Hi,
I am testing Aspose.Pdf for Java lib in order to determine if it provides a necessary functionality to include it in my application. I actually need to traverse through a PDF document paragraph by paragraph and extract text with it’s formatting values (font name, size, styles, etc.). I would also need to determine different types of objects, like tables, header, footer, etc. In addition to this, I would need to remove and add new text into a paragraph with the proper formatting.
I was using ParagraphAbsorber with a sample file (as it has been explained here) and encountered some problems.
-
Iterating through MarkupSections goes from the bottom to the top of the page.
Document document = new Document("sample.pdf"); ParagraphAbsorber paragraphAbsorber = new ParagraphAbsorber(); paragraphAbsorber.visit(document.getPages().get_Item(1)); for (PageMarkup page : paragraphAbsorber.getPageMarkups()) { int i = 1; for (MarkupSection section : page.getSections()) { int j = 1; for (MarkupParagraph paragraph : section.getParagraphs()) { StringBuilder paragraphText = new StringBuilder(); for (List<TextFragment> line : paragraph.getLines()) { for (TextFragment textFragment : line) { paragraphText.append(textFragment.getText()); } paragraphText.append("\n"); } paragraphText.append("\n"); System.out.println(String.format("Paragraph %d of section %d on page %d:", j, i, page.getNumber())); System.out.println(paragraphText.toString()); j++; } i++; } } }
This is the output:
Paragraph 1 of section 1 on page 1:
February 20, 1999
Paragraph 1 of section 2 on page 1:
Robert Maron
Paragraph 2 of section 2 on page 1:
Grzegorz Grudzinski´
Paragraph 1 of section 3 on page 1:
Sample PDF Document
If you check the attached file, you will notice the text is printed bottom to top.
-
Setting font style value to either Bold or Italic isn’t applied in a saved file (check screenshot bold.png (46.9 KB))
Document document = new Document("sample.pdf"); ParagraphAbsorber paragraphAbsorber = new ParagraphAbsorber(); paragraphAbsorber.visit(document.getPages().get_Item(1)); for (PageMarkup page : paragraphAbsorber.getPageMarkups()) { for (MarkupSection section : page.getSections()) { for (MarkupParagraph paragraph : section.getParagraphs()) { for (List<TextFragment> line : paragraph.getLines()) { for (TextFragment textFragment : line) { textFragment.getTextState().setFontStyle(FontStyles.Bold); } } } } } document.save("sample-saved.pdf", SaveFormat.Pdf);
-
Clearing TextFragments list and adding new TextFragment doesn’t change text in a saved file (check screenshot text_change.png (46.2 KB))

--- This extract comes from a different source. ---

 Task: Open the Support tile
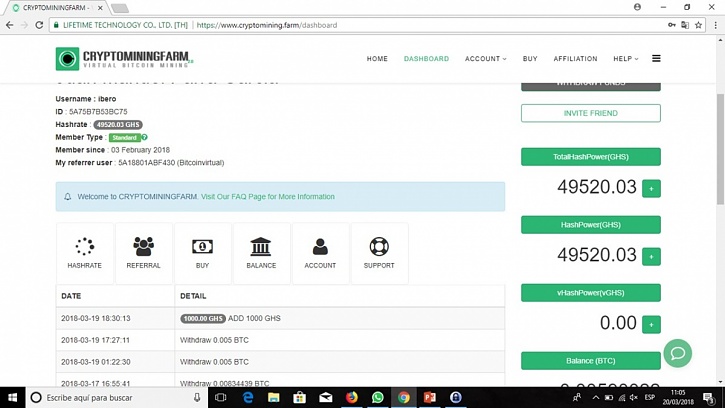pos(379,252)
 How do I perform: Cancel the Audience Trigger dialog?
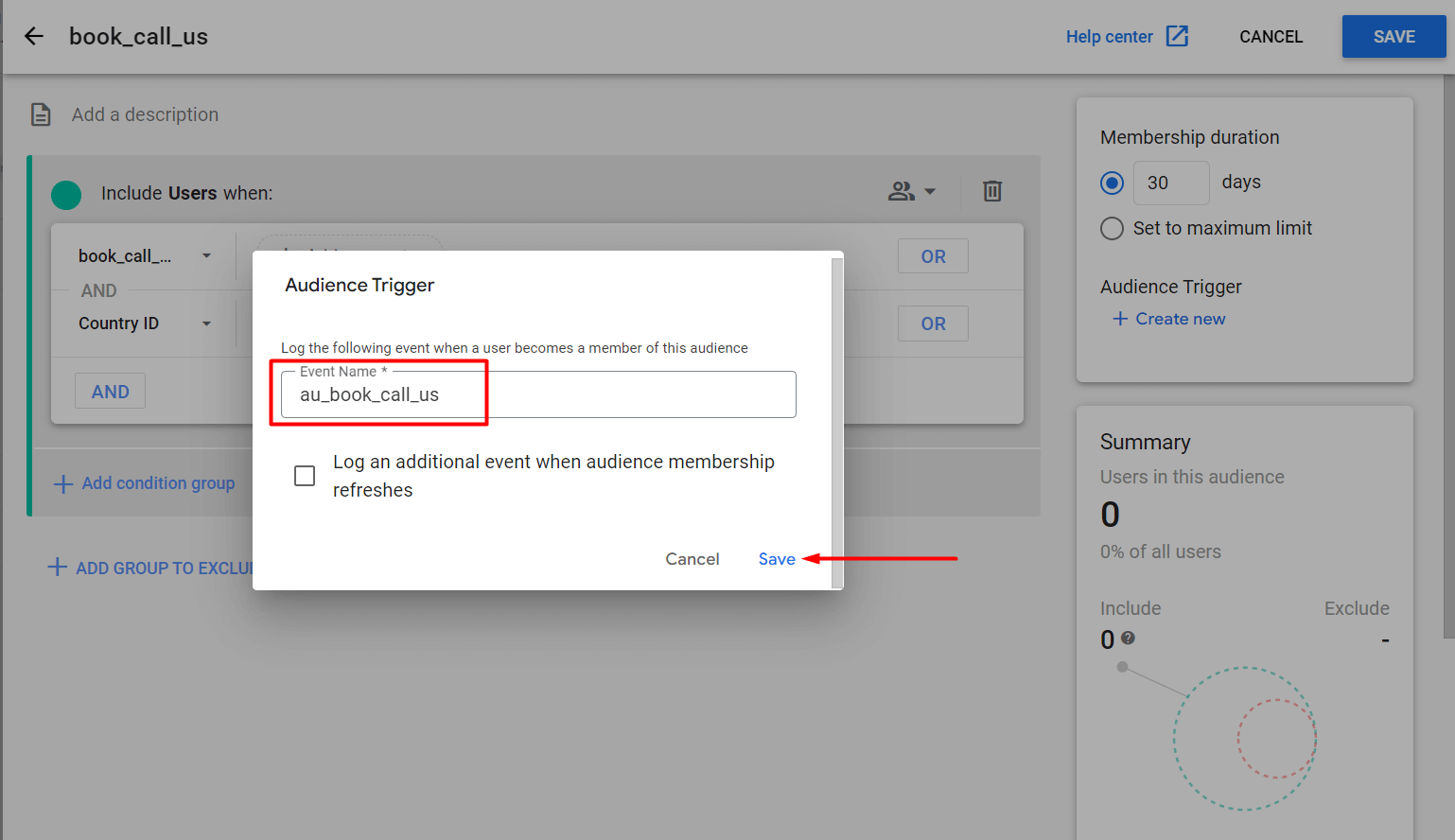click(x=692, y=559)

Document document = new Document("sample.pdf"); ParagraphAbsorber paragraphAbsorber = new ParagraphAbsorber(); paragraphAbsorber.visit(document.getPages().get_Item(1)); for (PageMarkup page : paragraphAbsorber.getPageMarkups()) { for (MarkupSection section : page.getSections()) { for (MarkupParagraph paragraph : section.getParagraphs()) { for (List<TextFragment> line : paragraph.getLines()) { line.clear(); line.add(new TextFragment("New text")); } } } } document.save("sample-saved.pdf", SaveFormat.Pdf);
Can you help me with these issues?
I’m using Aspose.Pdf for Java 18.3.
Thanks,
Zeljko